3 thoughts on “Top 10 FULL PRICED Games with RIDICULOUS Microtransactions!”

  1. I’ve been playing a mobile game called War Robots on my Android phone lately and having a blast with it. It’s free to play, but its “microtransactions” range from $5 (on sale!) to $250. Now, I’m as jaded as any gamer who also worked in the industry (for EA, no less), but man, that one is a new low. I won’t spend a dime on the game, and it’s still fun, but there are some weird monetary expectations out there. (And the occasional whale to fulfill them, of course.)
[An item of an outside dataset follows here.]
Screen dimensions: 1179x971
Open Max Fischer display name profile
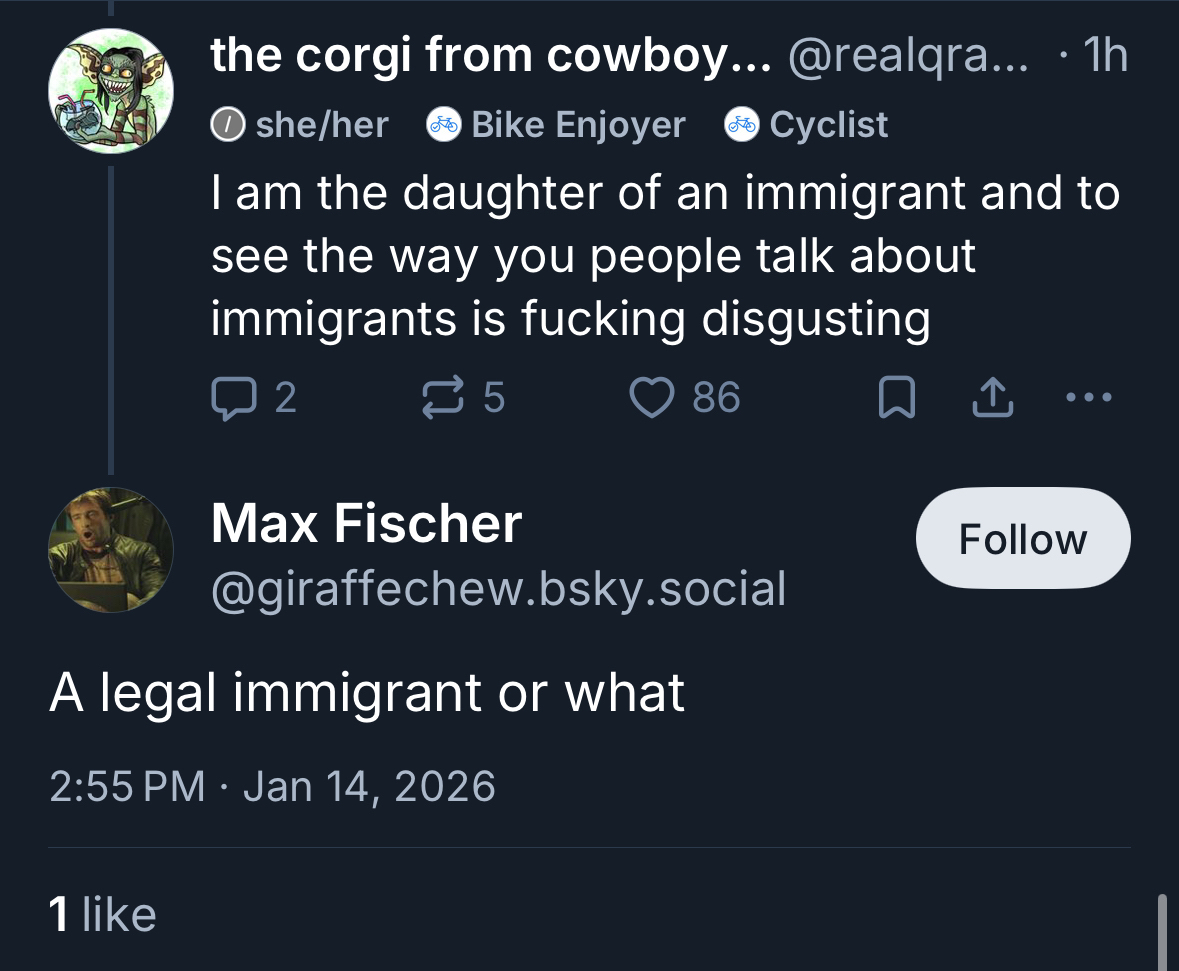click(x=366, y=524)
    Similarly, I started playing Romance of the Three Kingdoms: The Legend of Cao Cao (Android), and since the game is recently released and trying to build a userbase for its weird PvP, it’s offering tons of goodies to early adopters. It’s a good tactical game with some interesting strategic quirks and its own angle on monetization (characters are unlockable, but the best gear is in a gacha gambling system, a bit like Final Fantasy Record Keeper), but it has some $100 purchase options, too. For that, I expect to get either a retro console with a dozen games or maybe dozen*s* of games via Humble Bundles, not some lottery shots at high-end gear and some in-game currency.
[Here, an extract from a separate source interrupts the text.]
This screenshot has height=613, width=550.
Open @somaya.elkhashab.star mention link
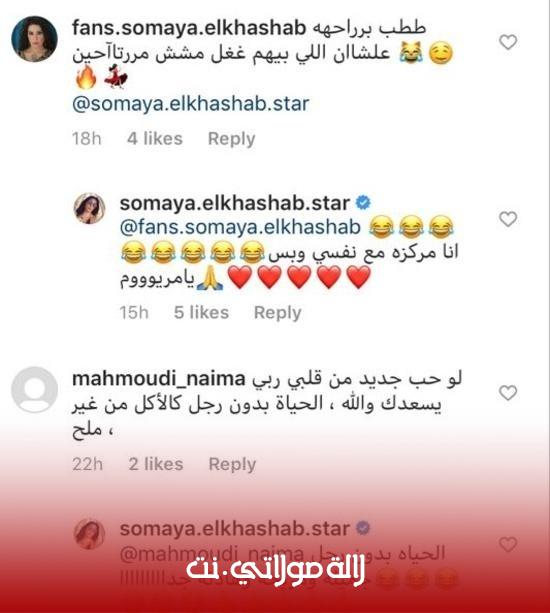tap(191, 104)
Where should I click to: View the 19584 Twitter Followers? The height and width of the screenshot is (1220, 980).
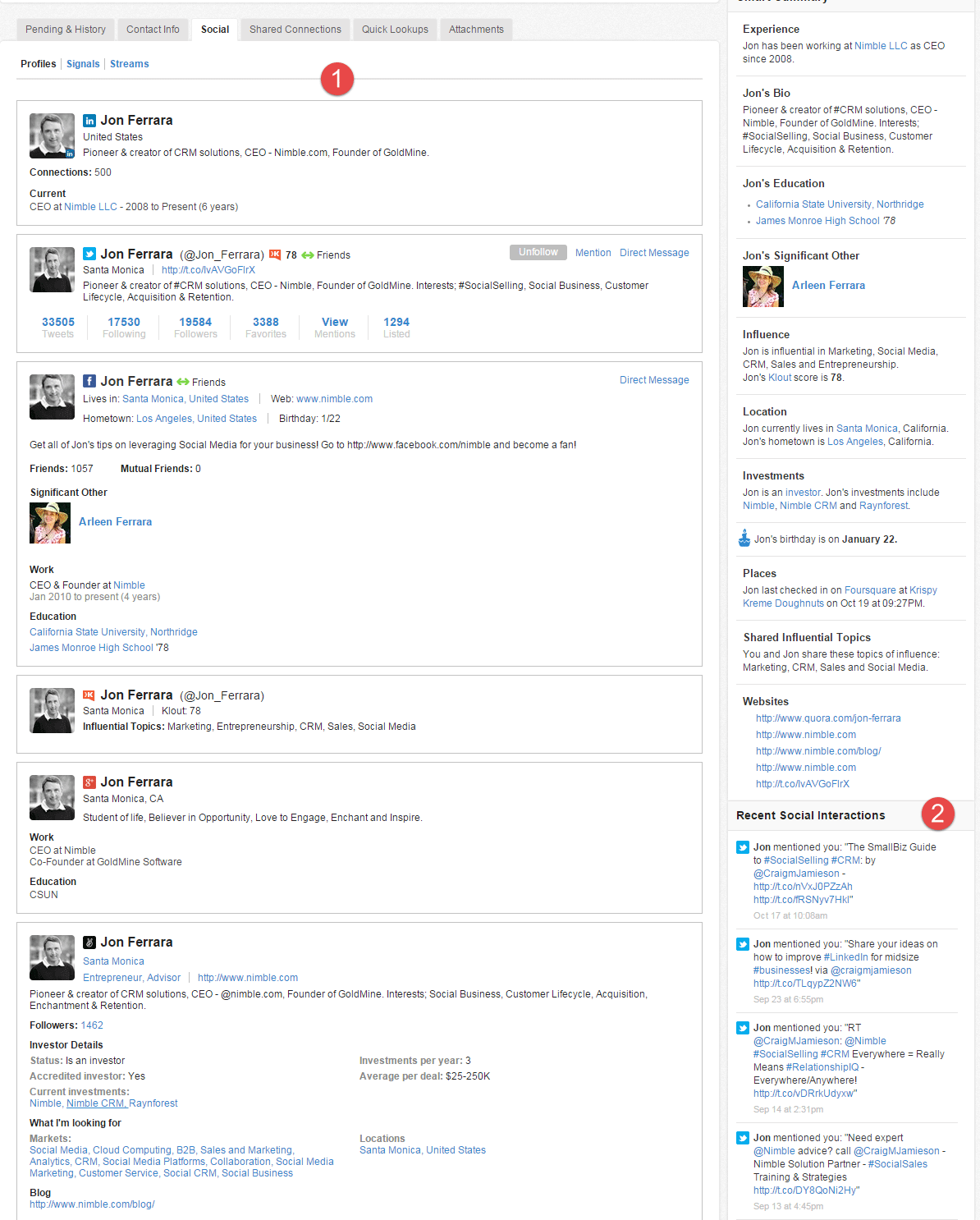tap(195, 328)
    On the one hand, I have seen some of the financial pressures in the industry and don’t blame companies for chasing incontinent spenders. It’s like any other business min-maximizing its efforts; find the people who will spend a lot but expect little. On the important hand, though, it’s unhealthy for the industry in the long term since it’s eating the seed corn and poisoning the well. Populated as it is with the ever-churning stream of college grads, lorded over by MBAs with more credentials than sense, though, the industry isn’t healthy anyway. It chases away stable employees and chases the latest trends, never really reaching its potential.
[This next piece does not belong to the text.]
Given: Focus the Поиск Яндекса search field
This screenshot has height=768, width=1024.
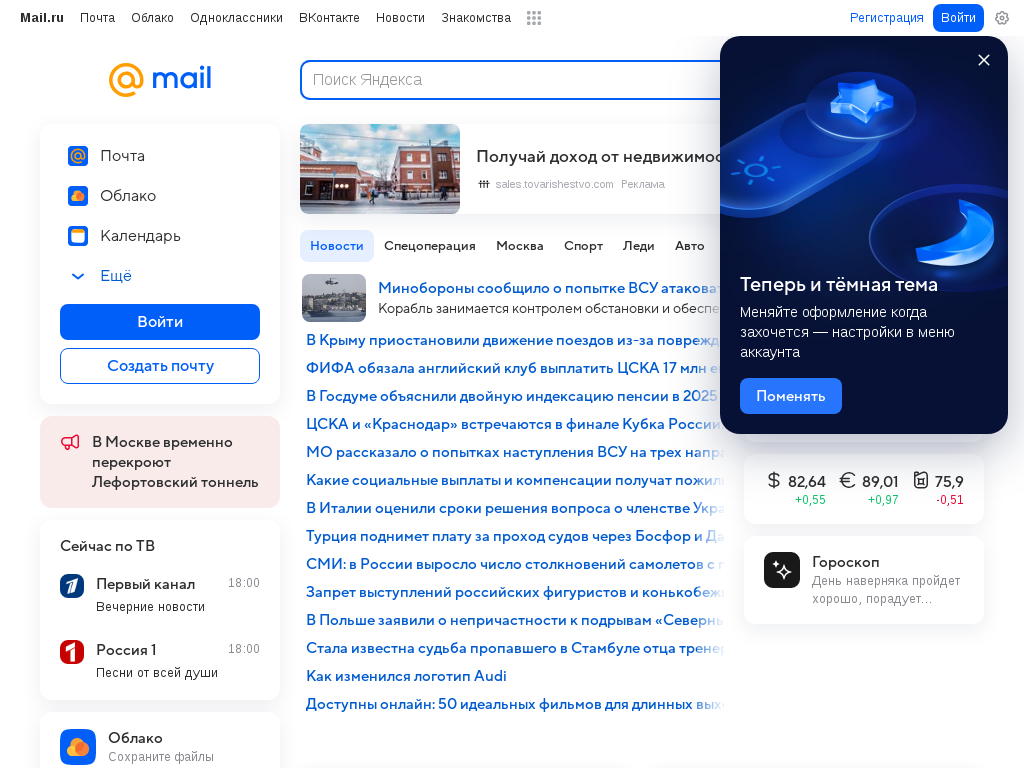Looking at the screenshot, I should 511,80.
  2. If people are willing to be whales, let them, but it’s a completely different thing to conspire in secret to manipulate players into trying a gambling system with the goal of addicting them to it. Both EA and Activision have PATENTED methods to try and turn everyone into lootbox junkies, and that’s just wrong.

    More, a game optimized for inducing players to gamble is not a game optimized for enjoyment or challenge. They compromise the design of their games pursuing money, and that is both immoral and shortsighted.

  3. I’d suggest that the people doing the calculation to make the games into loot box engines aren’t usually the guys on the floor who want to make a good game, but otherwise, agreed. When the design is bent to monetization instead of making a good product and letting that carry the day, Bad Things happen.